## ASSIGNED TASK
Would you restate the entries below word for word, starting at the first line and ending with the one that has "You are a computer-use agent. Image resolution: width=1125"?

---

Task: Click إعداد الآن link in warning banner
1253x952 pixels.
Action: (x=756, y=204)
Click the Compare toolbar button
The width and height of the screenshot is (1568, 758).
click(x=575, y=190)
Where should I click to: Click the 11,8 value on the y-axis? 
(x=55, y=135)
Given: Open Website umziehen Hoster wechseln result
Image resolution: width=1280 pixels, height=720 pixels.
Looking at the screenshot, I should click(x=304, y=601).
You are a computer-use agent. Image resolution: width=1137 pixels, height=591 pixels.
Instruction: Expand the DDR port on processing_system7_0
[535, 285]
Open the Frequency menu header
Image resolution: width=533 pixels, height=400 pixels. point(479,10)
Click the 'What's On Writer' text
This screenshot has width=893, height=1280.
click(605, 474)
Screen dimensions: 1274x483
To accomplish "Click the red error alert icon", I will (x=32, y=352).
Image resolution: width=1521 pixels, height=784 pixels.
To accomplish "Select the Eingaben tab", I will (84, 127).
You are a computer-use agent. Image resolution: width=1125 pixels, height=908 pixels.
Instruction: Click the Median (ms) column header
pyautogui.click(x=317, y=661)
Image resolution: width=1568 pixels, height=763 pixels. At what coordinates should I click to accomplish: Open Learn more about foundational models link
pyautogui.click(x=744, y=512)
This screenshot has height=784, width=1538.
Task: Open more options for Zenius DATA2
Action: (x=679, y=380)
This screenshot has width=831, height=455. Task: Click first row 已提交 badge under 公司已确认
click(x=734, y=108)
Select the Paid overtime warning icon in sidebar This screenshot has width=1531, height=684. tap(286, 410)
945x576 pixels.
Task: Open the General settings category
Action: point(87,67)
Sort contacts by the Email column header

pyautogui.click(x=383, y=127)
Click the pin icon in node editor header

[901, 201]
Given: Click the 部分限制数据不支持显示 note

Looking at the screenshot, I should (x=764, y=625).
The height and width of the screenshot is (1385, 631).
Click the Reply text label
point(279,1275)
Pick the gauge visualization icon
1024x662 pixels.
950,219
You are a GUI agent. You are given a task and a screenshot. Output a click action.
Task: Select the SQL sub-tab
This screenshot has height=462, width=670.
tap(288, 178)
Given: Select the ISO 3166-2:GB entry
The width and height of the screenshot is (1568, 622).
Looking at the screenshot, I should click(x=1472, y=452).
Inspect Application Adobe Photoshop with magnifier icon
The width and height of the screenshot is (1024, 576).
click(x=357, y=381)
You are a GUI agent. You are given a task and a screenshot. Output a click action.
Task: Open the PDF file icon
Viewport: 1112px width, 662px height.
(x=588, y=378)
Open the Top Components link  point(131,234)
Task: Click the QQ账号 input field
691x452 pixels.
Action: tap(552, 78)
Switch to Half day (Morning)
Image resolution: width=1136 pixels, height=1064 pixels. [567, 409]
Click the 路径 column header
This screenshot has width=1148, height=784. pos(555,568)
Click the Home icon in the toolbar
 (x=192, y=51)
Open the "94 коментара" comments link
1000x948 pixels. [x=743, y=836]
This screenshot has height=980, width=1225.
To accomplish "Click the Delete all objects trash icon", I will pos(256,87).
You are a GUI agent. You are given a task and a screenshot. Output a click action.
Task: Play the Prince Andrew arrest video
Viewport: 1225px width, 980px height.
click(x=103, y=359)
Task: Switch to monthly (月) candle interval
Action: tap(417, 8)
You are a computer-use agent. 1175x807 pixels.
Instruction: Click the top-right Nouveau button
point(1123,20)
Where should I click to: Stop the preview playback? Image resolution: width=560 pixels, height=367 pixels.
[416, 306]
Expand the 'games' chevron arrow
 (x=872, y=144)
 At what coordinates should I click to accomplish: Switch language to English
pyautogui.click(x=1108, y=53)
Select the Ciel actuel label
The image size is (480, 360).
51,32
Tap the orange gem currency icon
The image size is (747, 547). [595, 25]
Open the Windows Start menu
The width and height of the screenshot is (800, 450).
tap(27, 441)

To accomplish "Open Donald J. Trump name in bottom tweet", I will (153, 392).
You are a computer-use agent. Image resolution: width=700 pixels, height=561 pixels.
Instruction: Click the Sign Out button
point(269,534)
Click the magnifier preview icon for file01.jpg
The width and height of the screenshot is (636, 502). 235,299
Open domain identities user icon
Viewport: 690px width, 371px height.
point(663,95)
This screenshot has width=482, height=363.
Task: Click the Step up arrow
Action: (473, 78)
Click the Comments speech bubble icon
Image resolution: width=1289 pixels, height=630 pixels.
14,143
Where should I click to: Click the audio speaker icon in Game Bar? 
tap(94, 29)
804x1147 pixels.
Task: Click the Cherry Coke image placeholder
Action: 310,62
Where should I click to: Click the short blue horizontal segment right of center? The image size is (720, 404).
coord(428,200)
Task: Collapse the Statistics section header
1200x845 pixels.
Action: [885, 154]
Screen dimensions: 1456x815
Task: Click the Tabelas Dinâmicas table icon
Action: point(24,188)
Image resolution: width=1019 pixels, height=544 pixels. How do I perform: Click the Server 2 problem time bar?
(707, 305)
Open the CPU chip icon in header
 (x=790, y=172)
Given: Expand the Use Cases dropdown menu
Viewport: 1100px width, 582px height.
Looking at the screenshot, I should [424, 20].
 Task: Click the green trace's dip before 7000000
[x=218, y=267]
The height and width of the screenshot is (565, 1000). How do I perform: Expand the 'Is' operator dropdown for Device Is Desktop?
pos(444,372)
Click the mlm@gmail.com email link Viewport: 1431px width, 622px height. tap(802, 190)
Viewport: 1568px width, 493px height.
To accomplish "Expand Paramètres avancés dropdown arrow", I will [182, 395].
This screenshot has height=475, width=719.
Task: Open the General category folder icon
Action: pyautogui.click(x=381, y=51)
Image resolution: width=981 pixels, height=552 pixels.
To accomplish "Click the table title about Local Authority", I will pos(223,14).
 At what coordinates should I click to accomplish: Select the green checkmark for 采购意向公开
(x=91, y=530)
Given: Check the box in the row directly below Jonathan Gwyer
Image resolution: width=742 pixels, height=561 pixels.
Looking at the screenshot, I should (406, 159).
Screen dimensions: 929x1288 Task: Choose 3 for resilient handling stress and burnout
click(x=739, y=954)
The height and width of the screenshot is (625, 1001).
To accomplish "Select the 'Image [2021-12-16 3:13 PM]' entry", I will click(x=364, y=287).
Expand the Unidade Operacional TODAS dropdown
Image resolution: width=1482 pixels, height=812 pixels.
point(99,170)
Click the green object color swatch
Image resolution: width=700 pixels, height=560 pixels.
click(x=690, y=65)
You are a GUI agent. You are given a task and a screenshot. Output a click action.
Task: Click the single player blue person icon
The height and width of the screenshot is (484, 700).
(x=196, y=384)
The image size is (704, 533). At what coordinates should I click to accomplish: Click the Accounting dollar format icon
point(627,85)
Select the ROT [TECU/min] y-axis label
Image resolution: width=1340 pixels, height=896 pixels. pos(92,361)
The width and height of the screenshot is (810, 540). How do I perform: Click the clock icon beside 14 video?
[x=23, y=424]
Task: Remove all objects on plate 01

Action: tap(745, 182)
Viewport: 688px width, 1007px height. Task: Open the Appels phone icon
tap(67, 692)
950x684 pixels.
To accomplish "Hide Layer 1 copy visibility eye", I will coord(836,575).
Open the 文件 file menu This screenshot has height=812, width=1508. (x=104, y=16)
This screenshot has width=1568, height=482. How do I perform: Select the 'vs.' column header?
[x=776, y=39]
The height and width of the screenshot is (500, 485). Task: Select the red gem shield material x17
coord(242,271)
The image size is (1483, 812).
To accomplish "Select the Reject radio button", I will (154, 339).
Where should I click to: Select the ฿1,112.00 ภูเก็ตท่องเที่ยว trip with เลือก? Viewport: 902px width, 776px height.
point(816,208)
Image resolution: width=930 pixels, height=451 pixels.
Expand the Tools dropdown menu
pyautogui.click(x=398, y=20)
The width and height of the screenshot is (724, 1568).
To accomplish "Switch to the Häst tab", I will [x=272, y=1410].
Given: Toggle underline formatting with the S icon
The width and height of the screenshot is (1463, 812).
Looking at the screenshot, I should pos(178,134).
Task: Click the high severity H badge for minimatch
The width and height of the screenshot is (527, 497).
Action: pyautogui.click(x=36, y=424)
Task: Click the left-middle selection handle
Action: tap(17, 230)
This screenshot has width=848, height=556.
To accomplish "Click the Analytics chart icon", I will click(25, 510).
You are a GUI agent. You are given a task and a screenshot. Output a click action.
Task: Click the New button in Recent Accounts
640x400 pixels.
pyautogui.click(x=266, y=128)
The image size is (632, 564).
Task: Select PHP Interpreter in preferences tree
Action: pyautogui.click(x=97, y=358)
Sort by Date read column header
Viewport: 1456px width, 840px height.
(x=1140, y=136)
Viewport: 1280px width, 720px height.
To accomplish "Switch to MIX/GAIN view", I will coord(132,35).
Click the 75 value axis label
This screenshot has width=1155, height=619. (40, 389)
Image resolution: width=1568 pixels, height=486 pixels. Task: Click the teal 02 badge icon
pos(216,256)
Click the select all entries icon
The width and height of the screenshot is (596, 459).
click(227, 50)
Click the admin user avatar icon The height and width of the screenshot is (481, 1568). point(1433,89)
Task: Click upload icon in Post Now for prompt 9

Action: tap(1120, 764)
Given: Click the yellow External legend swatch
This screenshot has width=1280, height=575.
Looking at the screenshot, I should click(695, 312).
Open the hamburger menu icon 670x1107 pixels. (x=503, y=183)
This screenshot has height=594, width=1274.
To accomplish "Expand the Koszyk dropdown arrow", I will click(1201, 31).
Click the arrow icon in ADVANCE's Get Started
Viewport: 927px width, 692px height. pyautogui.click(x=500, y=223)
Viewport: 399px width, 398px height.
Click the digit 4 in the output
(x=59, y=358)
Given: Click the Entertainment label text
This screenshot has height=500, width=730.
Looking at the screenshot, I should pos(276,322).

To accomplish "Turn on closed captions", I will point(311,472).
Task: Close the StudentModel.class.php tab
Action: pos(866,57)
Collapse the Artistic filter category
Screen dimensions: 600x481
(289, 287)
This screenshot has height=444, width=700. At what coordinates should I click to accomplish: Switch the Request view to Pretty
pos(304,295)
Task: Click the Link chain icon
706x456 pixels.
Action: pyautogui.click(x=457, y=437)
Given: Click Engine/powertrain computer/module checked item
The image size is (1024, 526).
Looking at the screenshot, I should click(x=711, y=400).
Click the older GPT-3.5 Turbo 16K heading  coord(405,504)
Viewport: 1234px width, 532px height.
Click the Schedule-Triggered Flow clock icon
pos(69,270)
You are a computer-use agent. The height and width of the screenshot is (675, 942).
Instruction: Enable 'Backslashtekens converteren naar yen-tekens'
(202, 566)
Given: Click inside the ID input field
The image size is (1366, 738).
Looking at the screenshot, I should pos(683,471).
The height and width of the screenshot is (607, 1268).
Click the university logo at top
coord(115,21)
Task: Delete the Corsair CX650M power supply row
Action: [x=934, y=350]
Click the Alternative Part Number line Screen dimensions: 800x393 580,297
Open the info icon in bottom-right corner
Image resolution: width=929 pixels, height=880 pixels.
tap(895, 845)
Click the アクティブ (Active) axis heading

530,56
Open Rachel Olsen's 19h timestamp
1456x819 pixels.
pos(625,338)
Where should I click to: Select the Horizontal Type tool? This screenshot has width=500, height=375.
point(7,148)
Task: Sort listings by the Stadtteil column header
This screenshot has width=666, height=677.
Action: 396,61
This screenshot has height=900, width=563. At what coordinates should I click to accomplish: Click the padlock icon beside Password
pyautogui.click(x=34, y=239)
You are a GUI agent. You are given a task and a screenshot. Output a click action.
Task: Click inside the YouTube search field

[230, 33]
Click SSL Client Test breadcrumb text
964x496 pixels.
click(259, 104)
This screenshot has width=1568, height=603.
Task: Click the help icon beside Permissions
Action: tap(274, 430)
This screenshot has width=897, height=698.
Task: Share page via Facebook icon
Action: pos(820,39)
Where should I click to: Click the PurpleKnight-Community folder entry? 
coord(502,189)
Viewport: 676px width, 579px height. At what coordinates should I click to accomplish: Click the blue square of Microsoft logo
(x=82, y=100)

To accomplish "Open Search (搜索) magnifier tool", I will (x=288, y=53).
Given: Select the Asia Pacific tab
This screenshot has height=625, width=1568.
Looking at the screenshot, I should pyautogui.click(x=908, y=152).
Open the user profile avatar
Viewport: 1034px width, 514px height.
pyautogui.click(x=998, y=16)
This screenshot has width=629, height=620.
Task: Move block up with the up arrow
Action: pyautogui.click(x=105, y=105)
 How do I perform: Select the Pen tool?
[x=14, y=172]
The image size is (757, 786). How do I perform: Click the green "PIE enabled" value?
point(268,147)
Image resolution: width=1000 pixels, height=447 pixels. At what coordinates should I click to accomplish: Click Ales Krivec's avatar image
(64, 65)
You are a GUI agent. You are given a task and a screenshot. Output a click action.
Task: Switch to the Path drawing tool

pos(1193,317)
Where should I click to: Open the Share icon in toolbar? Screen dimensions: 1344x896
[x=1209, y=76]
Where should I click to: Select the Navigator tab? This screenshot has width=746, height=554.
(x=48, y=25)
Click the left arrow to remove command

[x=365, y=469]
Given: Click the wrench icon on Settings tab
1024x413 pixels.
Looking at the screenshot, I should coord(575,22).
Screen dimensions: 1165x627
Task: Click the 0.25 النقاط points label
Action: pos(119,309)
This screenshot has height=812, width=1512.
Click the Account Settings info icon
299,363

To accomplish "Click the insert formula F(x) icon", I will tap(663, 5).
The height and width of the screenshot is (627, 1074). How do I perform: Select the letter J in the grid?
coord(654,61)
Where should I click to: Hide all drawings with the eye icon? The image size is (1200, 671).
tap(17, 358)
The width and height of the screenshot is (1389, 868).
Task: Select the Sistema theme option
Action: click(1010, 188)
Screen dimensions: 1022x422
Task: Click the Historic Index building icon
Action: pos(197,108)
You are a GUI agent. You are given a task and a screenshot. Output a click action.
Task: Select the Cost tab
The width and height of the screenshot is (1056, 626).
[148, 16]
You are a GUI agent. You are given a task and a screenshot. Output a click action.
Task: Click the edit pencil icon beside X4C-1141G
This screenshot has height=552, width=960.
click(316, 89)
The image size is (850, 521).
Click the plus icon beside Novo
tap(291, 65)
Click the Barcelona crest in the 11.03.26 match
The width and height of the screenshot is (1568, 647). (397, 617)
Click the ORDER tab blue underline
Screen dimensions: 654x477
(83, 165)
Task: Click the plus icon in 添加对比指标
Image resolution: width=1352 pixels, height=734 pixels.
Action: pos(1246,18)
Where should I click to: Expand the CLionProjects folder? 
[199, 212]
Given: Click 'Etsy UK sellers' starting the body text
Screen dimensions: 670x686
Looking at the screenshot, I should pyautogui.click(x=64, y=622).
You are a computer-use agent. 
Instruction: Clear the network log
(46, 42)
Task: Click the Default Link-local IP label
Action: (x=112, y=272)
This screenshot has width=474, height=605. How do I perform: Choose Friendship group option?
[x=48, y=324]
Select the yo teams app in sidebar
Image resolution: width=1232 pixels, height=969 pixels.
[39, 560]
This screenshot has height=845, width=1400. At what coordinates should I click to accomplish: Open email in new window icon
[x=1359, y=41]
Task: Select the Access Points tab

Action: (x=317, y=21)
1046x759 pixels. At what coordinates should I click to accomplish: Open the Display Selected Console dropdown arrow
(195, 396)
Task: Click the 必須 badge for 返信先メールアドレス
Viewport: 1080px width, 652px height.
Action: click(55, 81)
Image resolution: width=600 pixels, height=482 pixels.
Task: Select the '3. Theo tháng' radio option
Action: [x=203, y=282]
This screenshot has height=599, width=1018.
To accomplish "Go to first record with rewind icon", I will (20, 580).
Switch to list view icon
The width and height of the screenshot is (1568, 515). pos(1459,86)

---

## RESULT FOR THIS EXERCISE
Task: Click إعداد الآن link in warning banner
1253x952 pixels.
Action: (x=756, y=204)
Click the Compare toolbar button
The width and height of the screenshot is (1568, 758).
click(x=575, y=190)
Where should I click to: Click the 11,8 value on the y-axis? 
(x=55, y=135)
Given: Open Website umziehen Hoster wechseln result
Image resolution: width=1280 pixels, height=720 pixels.
Looking at the screenshot, I should click(x=304, y=601).
You are a computer-use agent. Image resolution: width=1137 pixels, height=591 pixels.
Instruction: Expand the DDR port on processing_system7_0
[535, 285]
Open the Frequency menu header
Image resolution: width=533 pixels, height=400 pixels. point(479,10)
Click the 'What's On Writer' text
This screenshot has width=893, height=1280.
click(605, 474)
Screen dimensions: 1274x483
To accomplish "Click the red error alert icon", I will (x=32, y=352).
Image resolution: width=1521 pixels, height=784 pixels.
To accomplish "Select the Eingaben tab", I will (84, 127).
You are a computer-use agent. Image resolution: width=1125 pixels, height=908 pixels.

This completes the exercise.